Pâle reflet de « L’Amant » de Marguerite Duras

Un livre qui s’est vendu à plus de trois millions d’exemplaires, qui a été couronné du prix Goncourt en 1984 et porté à l’écran, avec un succès controversé, par Jean-Jacques Annaud. Il s’agit de « L’Amant » de Marguerite Duras, autofiction sur les relations sexuelles d’une adolescente française en Indochine, en 1930.

Une torride passion mise en scène dans une épure que n’aurait pas reniée Cocteau.

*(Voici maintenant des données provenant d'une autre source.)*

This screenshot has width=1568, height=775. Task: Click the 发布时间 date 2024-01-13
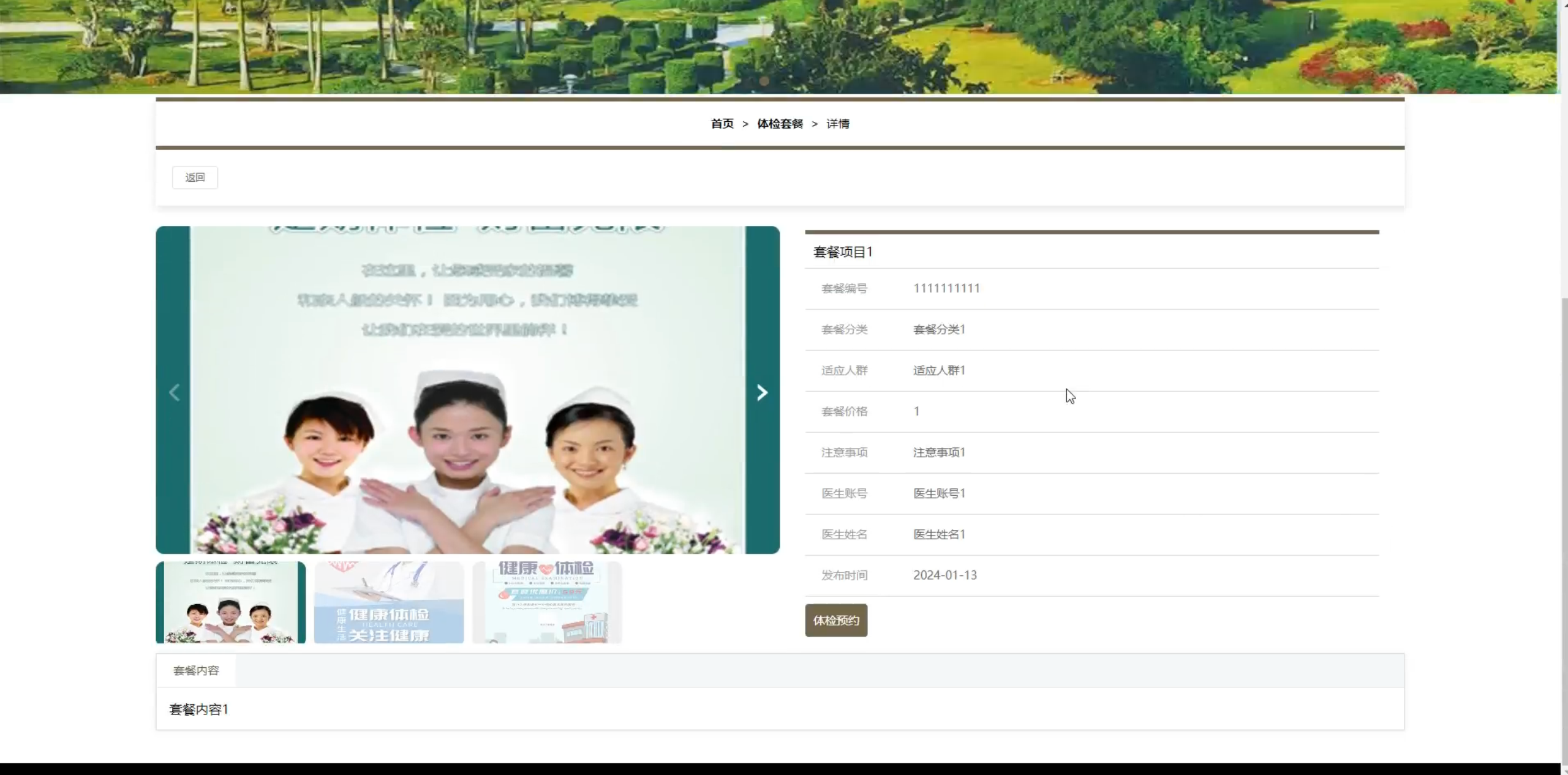944,575
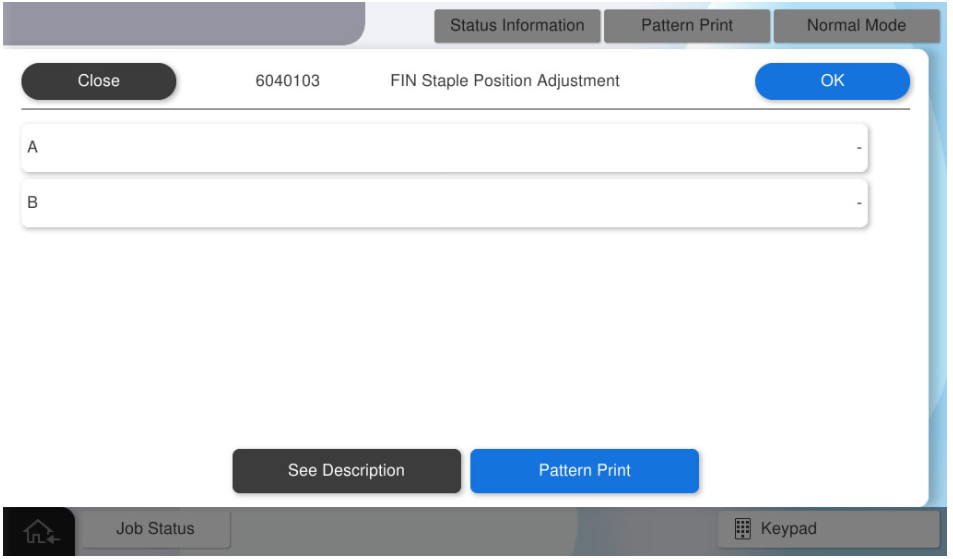
Task: Select the A setting row
Action: point(444,148)
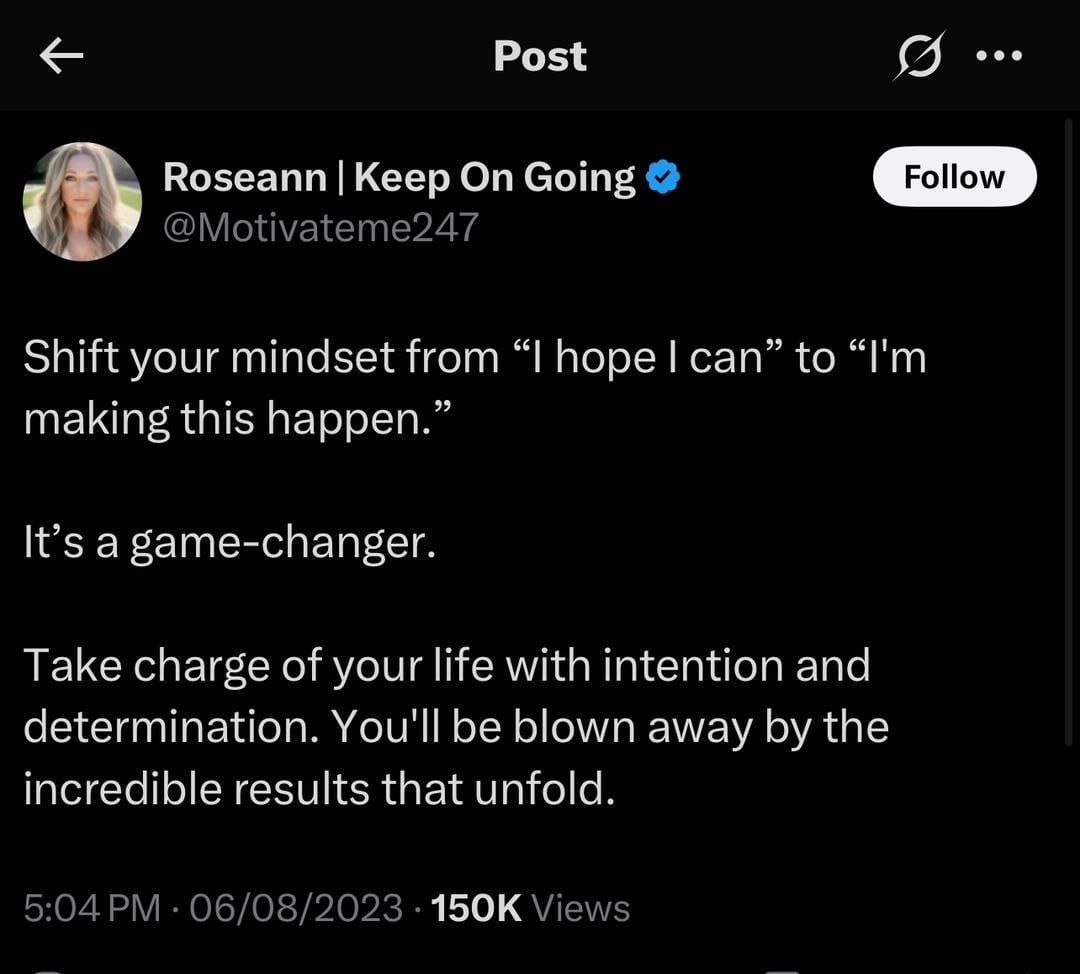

On le retrouve à Masrah al-Madina, en un monodrame anglais teinté d’un fort accent lituanien. Avec une actrice qui a certes du talent, mais qui n’a plus les quinze de l’héroïne... Minimalisme de décor de scène avec quelques grenades et des coquillages sur un luisant rectangle en plastique. Pour fond d’horizon de ce huis clos avec soi et l’ombre des autres, un tissu blanc mobile en guise de « louvres » baissées d’une fenêtre toujours fermée.
Émerge Beirutè Mar (du Théâtre de Lituanie), une comédienne au visage doux, à la voix chuchotante et à l’anglais marqué des intonations des gens des pays de l’Est.
Petite robe blanche, souliers et capeline rouge pour un flot de paroles, en soliloque, dévoilant une torride passion doublée des premières expériences sexuelles. Confidences solitaires qui vont déborder les feux de la rampe et submerger les quelques spectateurs venus revivre ou découvrir les lignes de l’un des romans les plus lus de l’auteure d’India Song et de celle qui a signé le script de Hiroshima mon amour d’Alain Resnais.
Une petite fille de quinze ans et demi, gamine à la maturité de femme, confronte la violence de l’amour avec un trentenaire hors de son cercle de colonialistes français. Voilà une étrangère et un autochtone asiatique en prise avec la société et les conventions. Le corps exulte, mais les drames éclatent. Refus d’une mère de voir sa fille « dévoyée », père sommant son fils de prendre épouse locale, lutte d’Occidentaux et de colonisés
puissants.
Tout finit bien entendu par une rupture et longtemps, bien longtemps plus tard, l’amant, dûment marié ailleurs, prendra des nouvelles de la « petite » installée à Paris. Pour lui dire que ses sentiments sont pour toujours...
Non, ce n’est certainement pas une bluette, un peu à la Lolita, que veut raconter Duras. Ce n’est guère là une simple volonté de traduire la réalité. Car sous-jacents, il y a les clivages et les rapports de force de l’argent, du colonialisme, des différences de culture et de civilisation. Par-delà l’éblouissement des corps, il y a l’incertitude de la quête de soi et le désir de maîtriser une vie.
Avec cette transposition théâtrale d’un roman complexe et voué à la gloire charnelle, l’adaptation et performance de Berutè Mar a réduit l’ouvrage à une simple épure, à de chagrins aveux d’une femme que n’aurait pas reniés Cocteau, avec un pâle reflet d’un amant désespérément absent, car jamais visible.
Un amant qu’on voit seulement à travers les propos d’une narratrice se vautrant dans une désolante solitude. Pour tout dire, manque à cette « love story » corsée, très contemporaine et à réflexion, toute la dimension épidermique qui nourrit l’œuvre initiale. Sans parler de la beauté de la langue « durassienne », totalement gommée par cette version anglophone généreusement écorchée dans sa diction un peu en salade russe.
On le retrouve à Masrah al-Madina, en un monodrame anglais teinté d’un fort accent lituanien. Avec une actrice qui a certes du talent, mais qui n’a plus les quinze de l’héroïne... Minimalisme de décor de scène avec quelques grenades et des coquillages sur un luisant rectangle en plastique. Pour fond d’horizon de ce huis clos avec soi et l’ombre des autres, un tissu...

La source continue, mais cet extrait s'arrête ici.